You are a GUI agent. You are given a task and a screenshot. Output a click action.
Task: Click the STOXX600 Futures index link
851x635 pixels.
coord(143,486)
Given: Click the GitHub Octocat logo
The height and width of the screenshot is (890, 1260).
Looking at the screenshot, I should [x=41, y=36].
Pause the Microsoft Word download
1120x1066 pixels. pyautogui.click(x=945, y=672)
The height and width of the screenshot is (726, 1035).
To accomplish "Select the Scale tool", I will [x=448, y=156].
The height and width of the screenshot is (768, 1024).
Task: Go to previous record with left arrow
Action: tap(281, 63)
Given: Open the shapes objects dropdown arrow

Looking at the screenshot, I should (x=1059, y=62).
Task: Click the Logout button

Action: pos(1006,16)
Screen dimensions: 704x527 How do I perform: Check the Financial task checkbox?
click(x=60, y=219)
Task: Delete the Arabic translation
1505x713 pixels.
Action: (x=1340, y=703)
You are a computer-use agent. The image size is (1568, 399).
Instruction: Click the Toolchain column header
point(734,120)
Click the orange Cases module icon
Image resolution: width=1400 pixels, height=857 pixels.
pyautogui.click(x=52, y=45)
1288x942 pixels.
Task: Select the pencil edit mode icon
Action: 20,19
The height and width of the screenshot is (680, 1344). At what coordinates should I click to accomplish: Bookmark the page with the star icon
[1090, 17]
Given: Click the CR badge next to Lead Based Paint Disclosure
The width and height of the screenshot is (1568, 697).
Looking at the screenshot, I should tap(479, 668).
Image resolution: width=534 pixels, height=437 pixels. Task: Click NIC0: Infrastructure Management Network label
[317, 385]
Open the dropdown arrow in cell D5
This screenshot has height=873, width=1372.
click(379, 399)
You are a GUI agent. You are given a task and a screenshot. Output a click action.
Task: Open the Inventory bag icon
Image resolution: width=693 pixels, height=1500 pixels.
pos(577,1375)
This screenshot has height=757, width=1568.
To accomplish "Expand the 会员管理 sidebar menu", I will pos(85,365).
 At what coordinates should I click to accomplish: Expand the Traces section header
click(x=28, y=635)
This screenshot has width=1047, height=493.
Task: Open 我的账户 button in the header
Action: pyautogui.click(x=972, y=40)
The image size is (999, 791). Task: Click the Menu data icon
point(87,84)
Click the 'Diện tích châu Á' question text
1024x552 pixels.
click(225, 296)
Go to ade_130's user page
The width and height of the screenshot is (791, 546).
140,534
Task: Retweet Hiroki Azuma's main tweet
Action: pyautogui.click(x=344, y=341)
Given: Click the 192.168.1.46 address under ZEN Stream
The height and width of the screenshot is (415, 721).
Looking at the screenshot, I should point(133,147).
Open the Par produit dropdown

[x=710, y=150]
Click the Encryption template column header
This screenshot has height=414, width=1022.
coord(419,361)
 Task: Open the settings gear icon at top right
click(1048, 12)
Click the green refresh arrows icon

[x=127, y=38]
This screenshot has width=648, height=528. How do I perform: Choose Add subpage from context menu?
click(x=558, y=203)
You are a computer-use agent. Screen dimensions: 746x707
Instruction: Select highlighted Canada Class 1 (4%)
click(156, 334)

▸ **Your task**
Every entry needs to be written out again, exactly as given.

▸ **Task output**
You are a GUI agent. You are given a task and a screenshot. Output a click action.
Task: Click the STOXX600 Futures index link
851x635 pixels.
coord(143,486)
Given: Click the GitHub Octocat logo
The height and width of the screenshot is (890, 1260).
Looking at the screenshot, I should [x=41, y=36].
Pause the Microsoft Word download
1120x1066 pixels. pyautogui.click(x=945, y=672)
The height and width of the screenshot is (726, 1035).
To accomplish "Select the Scale tool", I will [x=448, y=156].
The height and width of the screenshot is (768, 1024).
Task: Go to previous record with left arrow
Action: tap(281, 63)
Given: Open the shapes objects dropdown arrow

Looking at the screenshot, I should (x=1059, y=62).
Task: Click the Logout button

Action: pos(1006,16)
Screen dimensions: 704x527 How do I perform: Check the Financial task checkbox?
click(x=60, y=219)
Task: Delete the Arabic translation
1505x713 pixels.
Action: (x=1340, y=703)
You are a computer-use agent. The image size is (1568, 399).
Instruction: Click the Toolchain column header
point(734,120)
Click the orange Cases module icon
Image resolution: width=1400 pixels, height=857 pixels.
pyautogui.click(x=52, y=45)
1288x942 pixels.
Task: Select the pencil edit mode icon
Action: 20,19
The height and width of the screenshot is (680, 1344). At what coordinates should I click to accomplish: Bookmark the page with the star icon
[1090, 17]
Given: Click the CR badge next to Lead Based Paint Disclosure
The width and height of the screenshot is (1568, 697).
Looking at the screenshot, I should tap(479, 668).
Image resolution: width=534 pixels, height=437 pixels. Task: Click NIC0: Infrastructure Management Network label
[317, 385]
Open the dropdown arrow in cell D5
This screenshot has height=873, width=1372.
click(379, 399)
You are a GUI agent. You are given a task and a screenshot. Output a click action.
Task: Open the Inventory bag icon
Image resolution: width=693 pixels, height=1500 pixels.
pos(577,1375)
This screenshot has height=757, width=1568.
To accomplish "Expand the 会员管理 sidebar menu", I will pos(85,365).
 At what coordinates should I click to accomplish: Expand the Traces section header
click(x=28, y=635)
This screenshot has width=1047, height=493.
Task: Open 我的账户 button in the header
Action: pyautogui.click(x=972, y=40)
The image size is (999, 791). Task: Click the Menu data icon
point(87,84)
Click the 'Diện tích châu Á' question text
1024x552 pixels.
click(225, 296)
Go to ade_130's user page
The width and height of the screenshot is (791, 546).
140,534
Task: Retweet Hiroki Azuma's main tweet
Action: pyautogui.click(x=344, y=341)
Given: Click the 192.168.1.46 address under ZEN Stream
The height and width of the screenshot is (415, 721).
Looking at the screenshot, I should point(133,147).
Open the Par produit dropdown

[x=710, y=150]
Click the Encryption template column header
This screenshot has height=414, width=1022.
coord(419,361)
 Task: Open the settings gear icon at top right
click(1048, 12)
Click the green refresh arrows icon

[x=127, y=38]
This screenshot has width=648, height=528. How do I perform: Choose Add subpage from context menu?
click(x=558, y=203)
You are a computer-use agent. Screen dimensions: 746x707
Instruction: Select highlighted Canada Class 1 (4%)
click(156, 334)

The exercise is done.